Personal information
- Nationality: British (Welsh)
- Born: 13 May 1905 Abergavenny, Wales
- Died: 16 January 1988 (aged 82) Pontypool, Wales

Sport
- Sport: Lawn bowls
- Club: Abergavenny BC

Medal record
Representing Wales
British Isles Championships
| Gold medal – first place | 1961 | fours |
National Championships
| Gold medal – first place | 1953 | pairs |
| Gold medal – first place | 1960 | fours |

= Claude Stephens =

Welsh lawn bowler

Claude Leopold Vernon Stephens (13 May 1905 – 16 January 1988), was a Welsh international lawn bowler who competed at the British Empire and Commonwealth Games (now Commonwealth Games).

== Biography ==
Stephens lived in Hatherleigh Road and was a member of the Abergavenny Bowling Club. After the war he became a newsagent.

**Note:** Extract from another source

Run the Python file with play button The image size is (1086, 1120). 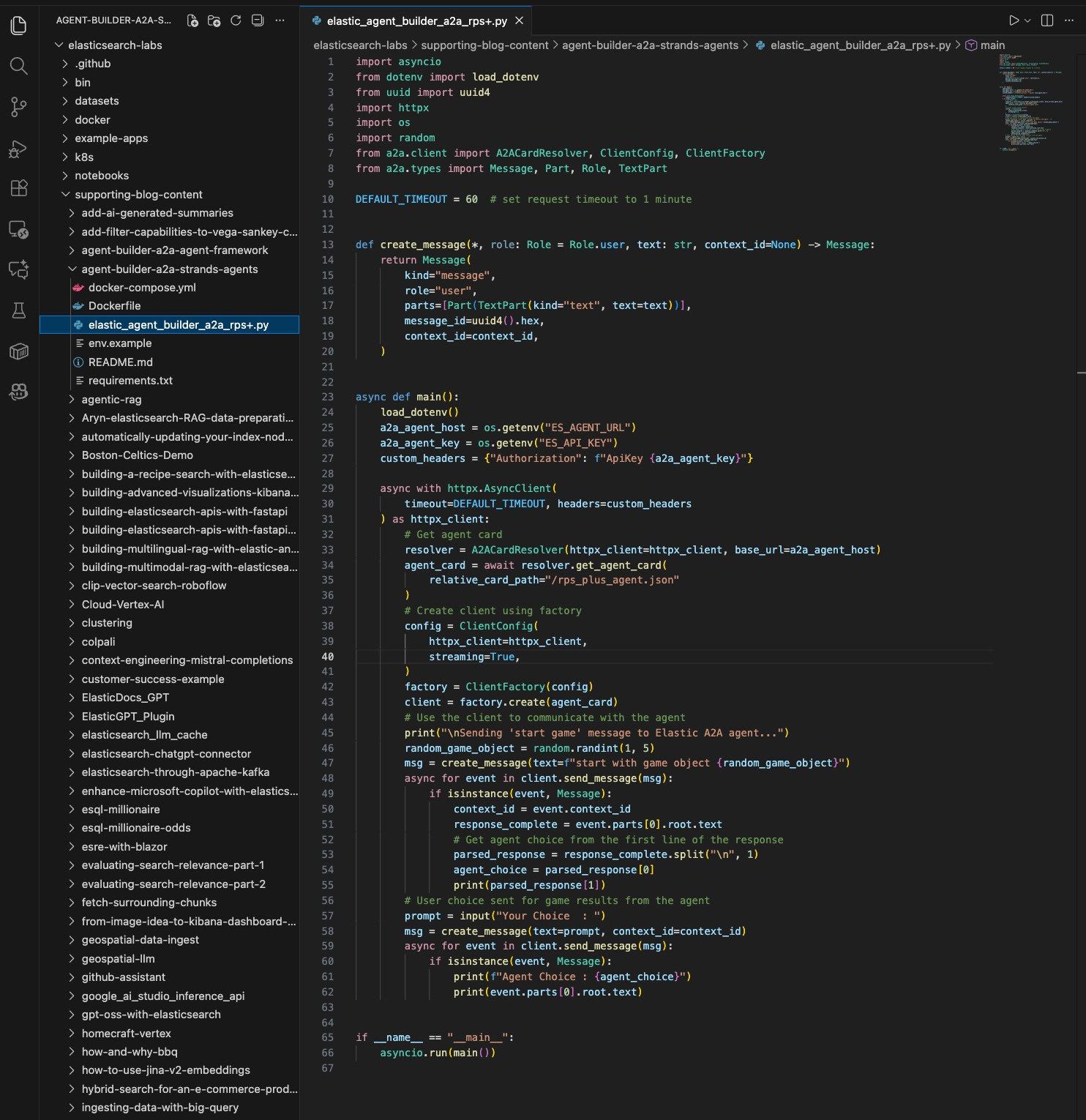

In 1953, partnering Albert Evans, the pair won the Welsh National Bowls Championships title and Stephens subsequently made his Welsh international debut in 1954.

In 1960 the Abergavenny quartet of Stephens, Albert Evans, Tom Griffiths and Lynn Probert, won the national fours title at the Welsh Championships. Subsequently, the four then won British Isles Bowls Championships in 1961.

Stephens represented the 1962 Welsh team at the 1962 British Empire and Commonwealth Games in Perth, Australia in the fours/rinks event, with Evans, Griffiths and Probert, where they finished in fifth place.